Я вел свой «форд» по улицам без всякой цели, просто отдаваясь движению. Я думал, что лучше не отталкивать Сархана аль-Бухейри, а использовать его опыт, его знание города и обстановки. Быстрая езда успокоила мои возбужденные нервы. Я проехал по районам Азарета, Шатыби и Ибрагимии. Показалась набережная, свободная сейчас от суеты и гомона отдыхающих. Я решительно сказал себе, что если и вернусь в Танту, то только затем, чтобы получить деньги или продать землю, и пусть провалятся в пекло все воспоминания о ней.
Повернув в район Мустамара Суюф, я вырвался на центральную улицу Абукир. Увеличивая скорость, я спрашивал себя: «Где же европейки? Где красота? Где слитки золота?» Я взял билет на утренний сеанс в кинотеатр «Метро». В антракте пошел в буфет, пофлиртовал там с какой-то девицей. Потом мы с ней пообедали в ресторане «Омар Хайям» и поспали в ее маленькой квартирке.
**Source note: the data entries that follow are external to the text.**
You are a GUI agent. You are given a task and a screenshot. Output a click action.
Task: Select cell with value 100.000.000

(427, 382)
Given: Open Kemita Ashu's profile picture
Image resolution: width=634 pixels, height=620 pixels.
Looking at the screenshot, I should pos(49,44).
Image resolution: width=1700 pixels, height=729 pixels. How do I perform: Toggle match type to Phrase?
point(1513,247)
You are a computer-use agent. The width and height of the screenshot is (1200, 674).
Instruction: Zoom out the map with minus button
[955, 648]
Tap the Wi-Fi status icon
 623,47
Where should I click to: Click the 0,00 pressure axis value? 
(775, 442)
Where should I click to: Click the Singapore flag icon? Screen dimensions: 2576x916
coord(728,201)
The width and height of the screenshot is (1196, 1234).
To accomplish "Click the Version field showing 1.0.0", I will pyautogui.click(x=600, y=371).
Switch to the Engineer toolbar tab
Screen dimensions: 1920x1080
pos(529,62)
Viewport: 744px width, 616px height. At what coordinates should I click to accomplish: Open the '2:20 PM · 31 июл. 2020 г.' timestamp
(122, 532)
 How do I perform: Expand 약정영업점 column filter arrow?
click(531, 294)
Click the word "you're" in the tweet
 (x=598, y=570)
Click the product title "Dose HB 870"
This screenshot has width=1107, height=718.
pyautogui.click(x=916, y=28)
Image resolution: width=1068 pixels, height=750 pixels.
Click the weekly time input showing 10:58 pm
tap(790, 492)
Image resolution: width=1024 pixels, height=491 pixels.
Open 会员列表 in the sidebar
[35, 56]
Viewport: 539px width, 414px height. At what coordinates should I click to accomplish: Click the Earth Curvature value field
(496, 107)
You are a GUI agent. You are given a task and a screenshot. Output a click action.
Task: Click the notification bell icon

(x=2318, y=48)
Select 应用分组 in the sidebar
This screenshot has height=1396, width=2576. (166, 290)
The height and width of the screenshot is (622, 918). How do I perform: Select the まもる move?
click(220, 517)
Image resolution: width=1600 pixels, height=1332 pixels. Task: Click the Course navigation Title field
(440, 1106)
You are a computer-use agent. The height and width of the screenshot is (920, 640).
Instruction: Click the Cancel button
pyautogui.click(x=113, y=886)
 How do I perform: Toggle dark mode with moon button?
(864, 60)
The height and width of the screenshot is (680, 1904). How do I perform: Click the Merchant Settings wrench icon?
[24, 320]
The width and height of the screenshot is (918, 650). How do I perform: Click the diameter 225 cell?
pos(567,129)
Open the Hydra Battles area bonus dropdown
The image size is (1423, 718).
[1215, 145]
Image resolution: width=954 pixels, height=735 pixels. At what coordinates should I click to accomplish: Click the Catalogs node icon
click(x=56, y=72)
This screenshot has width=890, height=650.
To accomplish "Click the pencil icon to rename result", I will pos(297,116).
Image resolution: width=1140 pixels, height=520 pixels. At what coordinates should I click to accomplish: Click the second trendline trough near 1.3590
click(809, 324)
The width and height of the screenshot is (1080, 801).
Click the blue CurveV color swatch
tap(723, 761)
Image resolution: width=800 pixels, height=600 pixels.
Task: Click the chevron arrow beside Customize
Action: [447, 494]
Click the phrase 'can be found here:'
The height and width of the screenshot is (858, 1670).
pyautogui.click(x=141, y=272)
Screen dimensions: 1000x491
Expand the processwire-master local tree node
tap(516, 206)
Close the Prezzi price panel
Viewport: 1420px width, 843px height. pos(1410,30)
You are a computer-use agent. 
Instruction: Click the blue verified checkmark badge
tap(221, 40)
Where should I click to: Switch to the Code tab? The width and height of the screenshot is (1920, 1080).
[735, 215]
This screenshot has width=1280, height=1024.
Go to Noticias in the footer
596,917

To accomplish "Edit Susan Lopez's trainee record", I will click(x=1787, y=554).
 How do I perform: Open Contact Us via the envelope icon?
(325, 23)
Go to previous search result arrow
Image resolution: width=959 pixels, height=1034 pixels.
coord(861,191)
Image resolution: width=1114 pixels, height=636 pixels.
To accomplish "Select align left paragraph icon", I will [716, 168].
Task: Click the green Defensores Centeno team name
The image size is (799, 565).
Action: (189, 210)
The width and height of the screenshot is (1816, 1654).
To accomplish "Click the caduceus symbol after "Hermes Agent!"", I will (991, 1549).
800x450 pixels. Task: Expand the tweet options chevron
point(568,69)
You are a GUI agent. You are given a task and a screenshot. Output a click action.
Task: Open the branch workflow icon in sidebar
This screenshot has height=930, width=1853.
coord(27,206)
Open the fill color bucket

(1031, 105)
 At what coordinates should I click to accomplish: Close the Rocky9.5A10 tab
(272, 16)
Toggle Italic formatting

Вернувшись в пансионат к вечеру, я уже не помнил ее имени.
Здесь царила тишина. Ни в холле, ни в коридоре никого не было. Я принял душ и под струями воды вспомнил прекрасную феллашку. Придя к себе, я попросил чаю, чтобы снова увидеть ее. Я предложил ей плитку шоколада. Она отказалась.
— Но почему же? — настаивал я. — Ведь мы теперь живем одной семьей!
Я с улыбкой смотрел на нее.
— Зухра, скажи, много в деревне таких девушек, как ты?
— Не сосчитать… — она без всякого смущения встретила мой взгляд.
— И все такие же красивые?
Она поблагодарила меня за шоколад и ушла. Боится? Хитрит? Во всяком случае, сейчас она мне не нужна. Она вправе немножко посопротивляться и пококетничать, а я вправе признать, что она очень красива.
Фрикико… не упрекай меня.
Я так пристально рассматривал портрет мадам, висевший на стене, что она рассмеялась.
— Нравится?
И рассказала мне историю своих двух замужеств.
— Скажи, как ты находишь меня теперь?
— Вы так же красивы, как и прежде, — ответил я, глядя на ее жилистые руки и сморщенную кожу, напоминающую рыбью чешую.
— Болезнь преждевременно состарила меня, — смиренно заметила она и без перехода спросила: — Разумно ли ты поступаешь, вкладывая свои деньги в новое дело?